EX-3.2.29 32 dex3229.htm LOEWS WASHINGTON CINEMAS, INC. Loews Washington Cinemas, Inc.

Exhibit 3.2.29

 

CERTIFICATE OF INCORPORATION

 

OF

 

LOEWS WASHINGTON CINEMAS, INC.

 

THE UNDERSIGNED, in order to form a corporation for the purposes hereinafter stated, under and pursuant to the provisions of the General Corporation Act of the State of Delaware, do hereby certify as follows:

 

FIRST: The name of the corporation is LOEWS WASHINGTON CINEMAS, INC.

 

SECOND: Its initial registered office is to be located at 229 South State Street, in the City of Dover, in the County of Kent, in the State of Delaware. The name of its initial registered agent at that address is The Prentice-Hall Corporation System, Inc.

 

THIRD: The purposes of the corporation is to engage in any lawful act or activity for which corporations may be organized under the General Corporation Law of Delaware.

 

FOURTH: The aggregate number of shares of stock which the corporation is authorized to issue is One Thousand (1,000), each of which has a par value of One ($1.00) Dollar per share. All such shares are of one class and are Common Stock.

 

FIFTH: The name and address of the single incorporator is as follows:

 

Barbara R. Corbett

400 Plaza Drive

Secaucus, New Jersey 07094


SIXTH: The registered agent of the corporation is the United States Corporation Company, whose address is One Gulf and Western Plaza, New York, New York 10271. The registered agent is the agent of the corporation upon whom process against it may be served.

 

SEVENTH: The By-Laws of the Corporation may be made, altered, amended, changed, added to or repealed by the Board of Directors without the assent or vote of the stockholders. Elections of directors need not be by ballot unless the By-Laws so provide.

GIVEN PROBLEM — Continue the certificate of incorporation above, beginning after its final sentence.

EXTRACTED ENTRIES —

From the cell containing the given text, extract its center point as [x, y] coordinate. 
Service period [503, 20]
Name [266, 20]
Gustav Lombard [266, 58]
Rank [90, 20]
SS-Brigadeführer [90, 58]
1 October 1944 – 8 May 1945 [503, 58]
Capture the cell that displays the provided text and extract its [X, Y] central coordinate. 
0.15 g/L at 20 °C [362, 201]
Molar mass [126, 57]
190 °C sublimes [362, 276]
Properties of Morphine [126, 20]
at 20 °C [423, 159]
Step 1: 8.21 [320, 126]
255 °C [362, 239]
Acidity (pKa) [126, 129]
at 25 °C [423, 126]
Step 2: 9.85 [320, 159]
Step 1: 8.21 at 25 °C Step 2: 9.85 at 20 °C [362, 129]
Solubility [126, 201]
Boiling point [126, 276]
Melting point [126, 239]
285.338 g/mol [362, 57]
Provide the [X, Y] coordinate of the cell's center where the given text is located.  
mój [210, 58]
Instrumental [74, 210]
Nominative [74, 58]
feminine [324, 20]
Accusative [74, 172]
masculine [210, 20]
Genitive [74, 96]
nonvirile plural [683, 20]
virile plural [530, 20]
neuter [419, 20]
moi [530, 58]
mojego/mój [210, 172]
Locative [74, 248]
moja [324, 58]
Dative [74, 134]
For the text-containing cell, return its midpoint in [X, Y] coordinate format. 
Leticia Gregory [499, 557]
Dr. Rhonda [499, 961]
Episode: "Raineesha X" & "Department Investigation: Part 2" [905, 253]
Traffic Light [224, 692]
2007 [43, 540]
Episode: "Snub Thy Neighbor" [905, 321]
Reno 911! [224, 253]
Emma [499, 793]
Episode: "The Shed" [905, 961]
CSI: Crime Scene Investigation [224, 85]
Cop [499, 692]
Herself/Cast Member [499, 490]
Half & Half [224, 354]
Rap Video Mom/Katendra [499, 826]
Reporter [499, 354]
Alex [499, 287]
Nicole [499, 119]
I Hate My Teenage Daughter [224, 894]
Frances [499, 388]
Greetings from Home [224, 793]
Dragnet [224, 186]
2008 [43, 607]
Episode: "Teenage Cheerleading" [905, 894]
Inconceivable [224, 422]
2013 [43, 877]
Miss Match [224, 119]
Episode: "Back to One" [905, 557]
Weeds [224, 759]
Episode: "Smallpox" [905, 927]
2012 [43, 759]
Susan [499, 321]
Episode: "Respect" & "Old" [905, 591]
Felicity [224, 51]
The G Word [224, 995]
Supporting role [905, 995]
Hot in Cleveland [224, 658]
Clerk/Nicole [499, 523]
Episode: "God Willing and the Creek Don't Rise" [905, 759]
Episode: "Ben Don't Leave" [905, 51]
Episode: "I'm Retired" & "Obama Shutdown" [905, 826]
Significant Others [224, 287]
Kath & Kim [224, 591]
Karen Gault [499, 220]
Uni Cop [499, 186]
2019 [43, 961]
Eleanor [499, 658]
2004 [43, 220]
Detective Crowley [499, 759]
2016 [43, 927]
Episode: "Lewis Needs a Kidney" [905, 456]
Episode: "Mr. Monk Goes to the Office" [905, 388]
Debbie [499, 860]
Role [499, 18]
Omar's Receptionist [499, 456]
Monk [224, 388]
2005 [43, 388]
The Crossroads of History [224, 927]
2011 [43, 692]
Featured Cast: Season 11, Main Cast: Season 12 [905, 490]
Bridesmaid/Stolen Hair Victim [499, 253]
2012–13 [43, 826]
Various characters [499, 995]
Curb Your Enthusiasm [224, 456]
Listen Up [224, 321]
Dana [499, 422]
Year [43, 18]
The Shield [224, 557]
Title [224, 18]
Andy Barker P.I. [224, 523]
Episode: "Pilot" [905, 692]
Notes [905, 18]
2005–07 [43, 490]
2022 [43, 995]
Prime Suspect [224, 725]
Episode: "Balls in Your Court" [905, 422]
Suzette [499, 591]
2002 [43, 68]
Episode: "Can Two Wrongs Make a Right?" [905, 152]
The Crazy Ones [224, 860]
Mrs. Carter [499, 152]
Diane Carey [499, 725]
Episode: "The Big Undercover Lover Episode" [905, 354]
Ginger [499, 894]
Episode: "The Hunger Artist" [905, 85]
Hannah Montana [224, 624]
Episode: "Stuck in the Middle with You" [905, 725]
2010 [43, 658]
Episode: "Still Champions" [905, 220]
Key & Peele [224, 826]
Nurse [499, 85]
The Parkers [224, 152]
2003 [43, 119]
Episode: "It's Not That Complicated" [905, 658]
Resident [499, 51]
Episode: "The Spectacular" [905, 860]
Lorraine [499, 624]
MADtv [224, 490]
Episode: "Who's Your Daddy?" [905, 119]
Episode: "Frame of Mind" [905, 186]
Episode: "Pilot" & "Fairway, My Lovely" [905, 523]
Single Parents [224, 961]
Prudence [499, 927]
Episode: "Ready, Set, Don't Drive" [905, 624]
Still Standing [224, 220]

TASK RESULT —
 

EIGHTH: The Corporation shall have the power to indemnify all persons whom it may indemnify pursuant to law, including, without limitation, Section 145 of the Delaware General Corporation Law, as amended from time to time.

 

NINTH: The personal liability of the directors of the corporation is hereby eliminated to the fullest extent permitted by paragraph (7) of subsection (b) of §102 of the General Corporation Law of the State of Delaware as the same may be amended and supplemented.

 

TENTH: The Corporation reserves the right to amend, alter, change or repeal any provision contained in this Certificate in the manner now or hereafter prescribed by law, and all rights and powers conferred herein on stockholders, directors and officers are subject to this reserved power.


IN WITNESS WHEREOF, I have hereunto set my hand and seal the 27th day of April, 1988.

 

/s/    BARBARA R. CORBETT        
Barbara R. Corbett


    

STATE OF DELAWARE

SECRETARY OF STATE

DIVISION OF CORPORATIONS

FILED 05:00 PM 03/21/2002

020188761 - 2159242

 

CERTIFICATE OF AMENDMENT

 

OF

 

CERTIFICATE OF INCORPORATION

 

Loews Washington Cinemas, Inc., a corporation organized and existing under and by virtue of the General Corporation Law of the State of Delaware,

 

DOES HEREBY CERTIFY:

 

FIRST: In accordance with Section 303 of the General Corporation Law of the State of Delaware, this Amendment to the Certificate of Incorporation was made pursuant to a provision contained in an order of the United States Bankruptcy Court for the Southern District of New York having jurisdiction over a proceeding for the reorganization of this Corporation in the matter of In re Loews Cineplex Entertainment Corporation et. al., case number 01-40508, confirmed and approved on March 1, 2002.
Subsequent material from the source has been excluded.